### The data

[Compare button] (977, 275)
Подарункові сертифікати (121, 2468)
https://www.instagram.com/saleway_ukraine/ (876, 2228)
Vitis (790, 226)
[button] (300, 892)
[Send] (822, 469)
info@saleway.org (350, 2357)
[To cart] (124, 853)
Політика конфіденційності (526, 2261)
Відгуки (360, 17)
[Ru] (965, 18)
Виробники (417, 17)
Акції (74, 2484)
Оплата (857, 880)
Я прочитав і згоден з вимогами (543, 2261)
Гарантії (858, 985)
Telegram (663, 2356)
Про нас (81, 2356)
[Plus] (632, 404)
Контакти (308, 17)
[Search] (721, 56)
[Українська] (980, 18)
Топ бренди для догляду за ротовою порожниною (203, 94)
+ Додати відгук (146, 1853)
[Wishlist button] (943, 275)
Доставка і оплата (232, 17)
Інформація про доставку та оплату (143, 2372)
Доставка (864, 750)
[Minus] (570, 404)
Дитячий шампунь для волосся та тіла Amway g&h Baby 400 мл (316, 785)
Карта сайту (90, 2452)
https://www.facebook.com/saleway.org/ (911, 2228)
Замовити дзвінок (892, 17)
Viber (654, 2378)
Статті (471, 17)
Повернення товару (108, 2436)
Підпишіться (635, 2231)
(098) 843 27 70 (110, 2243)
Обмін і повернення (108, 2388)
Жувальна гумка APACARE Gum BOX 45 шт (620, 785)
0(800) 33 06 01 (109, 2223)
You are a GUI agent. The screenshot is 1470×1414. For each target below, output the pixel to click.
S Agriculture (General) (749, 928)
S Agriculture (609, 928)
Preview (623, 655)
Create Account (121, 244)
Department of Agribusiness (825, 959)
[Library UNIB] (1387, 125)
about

######

What lines in the material above hold the word "button"? Pull them out.

[Compare button] (977, 275)
[button] (300, 892)
[Wishlist button] (943, 275)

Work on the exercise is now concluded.